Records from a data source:
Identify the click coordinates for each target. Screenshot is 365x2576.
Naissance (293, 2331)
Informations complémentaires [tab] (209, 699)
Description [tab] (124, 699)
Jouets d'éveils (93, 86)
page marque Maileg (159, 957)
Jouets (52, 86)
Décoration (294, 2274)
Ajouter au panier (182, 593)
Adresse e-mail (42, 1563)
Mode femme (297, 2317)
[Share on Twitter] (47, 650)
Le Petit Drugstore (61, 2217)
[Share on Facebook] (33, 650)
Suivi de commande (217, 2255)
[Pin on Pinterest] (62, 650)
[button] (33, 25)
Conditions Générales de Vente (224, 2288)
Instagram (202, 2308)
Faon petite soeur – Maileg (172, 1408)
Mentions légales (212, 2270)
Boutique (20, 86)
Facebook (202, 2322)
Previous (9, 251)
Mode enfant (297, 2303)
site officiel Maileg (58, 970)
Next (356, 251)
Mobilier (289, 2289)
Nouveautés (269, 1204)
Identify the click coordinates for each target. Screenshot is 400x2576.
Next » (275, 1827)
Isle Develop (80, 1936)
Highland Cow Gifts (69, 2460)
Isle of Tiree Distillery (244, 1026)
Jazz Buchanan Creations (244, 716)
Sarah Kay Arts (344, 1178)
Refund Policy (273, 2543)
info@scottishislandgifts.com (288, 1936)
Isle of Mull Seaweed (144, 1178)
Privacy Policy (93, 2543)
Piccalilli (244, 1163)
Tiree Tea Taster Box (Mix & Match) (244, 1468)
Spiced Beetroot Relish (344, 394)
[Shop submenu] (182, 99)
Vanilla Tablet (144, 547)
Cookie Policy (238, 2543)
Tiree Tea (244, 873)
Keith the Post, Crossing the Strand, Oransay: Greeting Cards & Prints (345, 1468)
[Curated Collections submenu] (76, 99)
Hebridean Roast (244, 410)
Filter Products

EXERCISE DETAILS: A word-for-word restatement of every record above is expected.

RESPONSE TO THE TASK:
Identify the click coordinates for each target. Screenshot is 365x2576.
Naissance (293, 2331)
Informations complémentaires [tab] (209, 699)
Description [tab] (124, 699)
Jouets d'éveils (93, 86)
page marque Maileg (159, 957)
Jouets (52, 86)
Décoration (294, 2274)
Ajouter au panier (182, 593)
Adresse e-mail (42, 1563)
Mode femme (297, 2317)
[Share on Twitter] (47, 650)
Le Petit Drugstore (61, 2217)
[Share on Facebook] (33, 650)
Suivi de commande (217, 2255)
[Pin on Pinterest] (62, 650)
[button] (33, 25)
Conditions Générales de Vente (224, 2288)
Instagram (202, 2308)
Faon petite soeur – Maileg (172, 1408)
Mentions légales (212, 2270)
Boutique (20, 86)
Facebook (202, 2322)
Previous (9, 251)
Mode enfant (297, 2303)
site officiel Maileg (58, 970)
Next (356, 251)
Mobilier (289, 2289)
Nouveautés (269, 1204)
Identify the click coordinates for each target. Screenshot is 400x2576.
Next » (275, 1827)
Isle Develop (80, 1936)
Highland Cow Gifts (69, 2460)
Isle of Tiree Distillery (244, 1026)
Jazz Buchanan Creations (244, 716)
Sarah Kay Arts (344, 1178)
Refund Policy (273, 2543)
info@scottishislandgifts.com (288, 1936)
Isle of Mull Seaweed (144, 1178)
Privacy Policy (93, 2543)
Piccalilli (244, 1163)
Tiree Tea Taster Box (Mix & Match) (244, 1468)
Spiced Beetroot Relish (344, 394)
[Shop submenu] (182, 99)
Vanilla Tablet (144, 547)
Cookie Policy (238, 2543)
Tiree Tea (244, 873)
Keith the Post, Crossing the Strand, Oransay: Greeting Cards & Prints (345, 1468)
[Curated Collections submenu] (76, 99)
Hebridean Roast (244, 410)
Filter Products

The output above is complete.